## Start Entries shown

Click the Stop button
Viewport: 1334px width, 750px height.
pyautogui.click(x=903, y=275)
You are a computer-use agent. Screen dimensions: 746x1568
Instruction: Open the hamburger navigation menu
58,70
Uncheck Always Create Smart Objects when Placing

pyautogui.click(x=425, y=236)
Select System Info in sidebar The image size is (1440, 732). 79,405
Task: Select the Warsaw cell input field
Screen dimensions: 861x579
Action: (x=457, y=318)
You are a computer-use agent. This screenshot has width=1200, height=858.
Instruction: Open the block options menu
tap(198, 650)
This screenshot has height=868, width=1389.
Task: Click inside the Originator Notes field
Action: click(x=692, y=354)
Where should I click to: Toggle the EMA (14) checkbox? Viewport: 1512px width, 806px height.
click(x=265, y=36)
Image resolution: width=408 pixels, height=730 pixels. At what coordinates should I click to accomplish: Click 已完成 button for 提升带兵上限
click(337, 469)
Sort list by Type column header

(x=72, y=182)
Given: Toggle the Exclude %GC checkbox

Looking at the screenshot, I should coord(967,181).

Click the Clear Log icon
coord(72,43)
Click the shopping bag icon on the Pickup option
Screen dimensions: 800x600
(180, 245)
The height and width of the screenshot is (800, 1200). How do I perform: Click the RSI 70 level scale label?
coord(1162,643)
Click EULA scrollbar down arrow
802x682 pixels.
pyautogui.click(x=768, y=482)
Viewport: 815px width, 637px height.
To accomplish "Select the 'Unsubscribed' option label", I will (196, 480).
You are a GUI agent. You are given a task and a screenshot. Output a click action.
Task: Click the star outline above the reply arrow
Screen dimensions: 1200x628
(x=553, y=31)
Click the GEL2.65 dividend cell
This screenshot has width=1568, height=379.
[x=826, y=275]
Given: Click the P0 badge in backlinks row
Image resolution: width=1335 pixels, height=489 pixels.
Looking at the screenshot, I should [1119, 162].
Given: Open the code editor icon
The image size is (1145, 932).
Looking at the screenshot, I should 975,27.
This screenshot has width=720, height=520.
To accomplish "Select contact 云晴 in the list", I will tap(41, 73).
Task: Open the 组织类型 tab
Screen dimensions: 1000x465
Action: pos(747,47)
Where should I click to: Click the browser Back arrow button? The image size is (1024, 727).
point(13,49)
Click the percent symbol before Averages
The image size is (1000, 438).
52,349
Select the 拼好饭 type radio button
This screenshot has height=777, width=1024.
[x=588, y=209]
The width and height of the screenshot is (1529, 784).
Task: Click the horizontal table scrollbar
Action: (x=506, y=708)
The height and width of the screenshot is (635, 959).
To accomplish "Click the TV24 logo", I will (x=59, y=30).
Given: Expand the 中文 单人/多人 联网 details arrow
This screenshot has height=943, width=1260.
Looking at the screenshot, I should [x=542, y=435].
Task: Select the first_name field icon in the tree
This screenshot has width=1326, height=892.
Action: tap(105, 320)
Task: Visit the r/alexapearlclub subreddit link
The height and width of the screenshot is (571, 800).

## End Entries shown

→ Directive
Extract each line of the data above that contains the string "Where". Matching is case-sensitive.

→ Reply
Where should I click to: Toggle the EMA (14) checkbox? Viewport: 1512px width, 806px height.
Where should I click to: Click the browser Back arrow button? The image size is (1024, 727).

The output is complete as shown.